6 dk.
09 Haziran 2022
Kur'an'daki sonsuzluk ibarelerini nasıl anlamalıyız?-gorsel
Youtube Banner

Kur'an'daki sonsuzluk ibarelerini nasıl anlamalıyız?

Soru: Kur'an'daki sonsuzluk ibarelerini nasıl anlamalıyız?

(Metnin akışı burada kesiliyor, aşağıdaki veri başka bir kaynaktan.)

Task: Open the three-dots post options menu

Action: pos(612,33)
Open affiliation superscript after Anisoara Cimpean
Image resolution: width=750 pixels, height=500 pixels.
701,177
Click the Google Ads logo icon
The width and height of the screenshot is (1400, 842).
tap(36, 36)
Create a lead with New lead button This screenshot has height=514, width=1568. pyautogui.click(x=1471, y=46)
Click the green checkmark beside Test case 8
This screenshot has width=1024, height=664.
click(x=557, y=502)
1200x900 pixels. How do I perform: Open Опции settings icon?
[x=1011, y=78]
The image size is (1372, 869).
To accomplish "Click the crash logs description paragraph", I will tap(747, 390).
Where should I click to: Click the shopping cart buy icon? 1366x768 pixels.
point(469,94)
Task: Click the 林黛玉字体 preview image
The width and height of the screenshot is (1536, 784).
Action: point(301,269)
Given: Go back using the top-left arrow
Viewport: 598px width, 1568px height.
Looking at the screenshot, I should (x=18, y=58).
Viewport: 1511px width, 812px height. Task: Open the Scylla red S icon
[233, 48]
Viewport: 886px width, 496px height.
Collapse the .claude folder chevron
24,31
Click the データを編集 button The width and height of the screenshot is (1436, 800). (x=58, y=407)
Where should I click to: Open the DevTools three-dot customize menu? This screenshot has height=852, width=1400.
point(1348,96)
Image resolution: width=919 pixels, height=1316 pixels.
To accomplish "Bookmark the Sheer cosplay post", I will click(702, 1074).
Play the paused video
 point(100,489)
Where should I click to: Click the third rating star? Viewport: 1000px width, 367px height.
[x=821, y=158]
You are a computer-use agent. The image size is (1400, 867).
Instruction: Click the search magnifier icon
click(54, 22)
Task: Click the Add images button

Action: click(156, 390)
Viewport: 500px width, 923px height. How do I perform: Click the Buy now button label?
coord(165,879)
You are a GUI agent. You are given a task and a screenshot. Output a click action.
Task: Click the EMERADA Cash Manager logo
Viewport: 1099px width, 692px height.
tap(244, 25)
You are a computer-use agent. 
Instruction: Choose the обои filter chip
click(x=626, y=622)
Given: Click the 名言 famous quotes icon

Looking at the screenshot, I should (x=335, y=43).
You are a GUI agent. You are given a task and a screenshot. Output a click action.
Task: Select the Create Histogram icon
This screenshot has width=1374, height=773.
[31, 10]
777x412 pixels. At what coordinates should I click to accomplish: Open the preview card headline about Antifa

Cevap: Matematik derslerinden de hatırlayacağınız gibi “sonsuz”, bir sayı değildir(1), hatta sözel bir ifadedir. Bilgisayarda excel ve diğer istatistik tablolarında N/A (Not Available) veya NAN (Not a Number) gibi ibareleri bilirsiniz. “Burada sayı yok.” anlamındadır. Null ibaresi de yokluğu gösterir ve yine sözel bir ifadedir, bir sayı değildir. Sonsuz ibaresi sözel bir ifade olduğu için “sonsuz tane” veya “sonsuz sene” gibi bir kullanım hatalı bir kullanım olacaktır. Ayrıca “sonsuz” kavramı bir serinin bilinen bir sonu olmadığını ifade etmek için de kullanılır. Örneğin; “1, 2, 3, 4, 5…” şeklindeki bir sıralamada sondaki üç nokta sonsuzu ifade etmektedir ve sonsuz burada bilinmeyen bir sondur. Sonsuz kavramı matematik işlemlerine girmeye kalktığı vakit bazı özel limit ve türev uygulamaları dışında, bir değeri her zaman sıfıra ya da sonsuza çeker. Yani yok eder ya da anlamsız hale getirir. 

 

İşin bu kısmı şu nedenle önemli: Kur’an herhangi bir yerde “orada sonsuz sene kalacaksınız” demiyor. Demezdi de… Çünkü öncelikle sonsuz kavramının sayı olarak kullanılması bir mantık hatasıdır. İkincisi; dillerin gelişimi açısından o dönemde sonsuz kavramını ifade eden ve bizim bugün matematiksel sonsuz olarak kullandığımız şekliyle bir tabir henüz yoktur. Hatta 600’lü yılların başında bildiğimiz anlamda rakamlar da yoktur. Sayılar henüz basit sistemler ve sembollerle ifade edilmektedir ancak onluk, yüzlük bir düzen veya bir basamak düzeni gibi bir rakam sistemi yoktur. Dolayısıyla Kur’an’daki “Hâlidîne Fihâ Ebedê” ifadelerinde geçen “huld” veya “ebed” kelimelerini bizim düz bir şekilde “sonsuz” olarak anlamamız doğru değildir. İslam’ın genellikle ilkokul derslerindeki mantık seviyesinde anlatılması bu gibi konuların yanlış anlatılıp yanlış anlaşılmasına neden olabiliyor. Bu nedenle bu durum bazı hadislerle de çelişebiliyor. Çünkü hadislerde bazı cennet nimetleri bazı rakamlarla (bir köşk, dört nehir gibi) ifade edilmektedir ancak bu sınır belirten rakamlara rağmen cennet kavramı da sonsuz kipi ile kullanılmaktadır.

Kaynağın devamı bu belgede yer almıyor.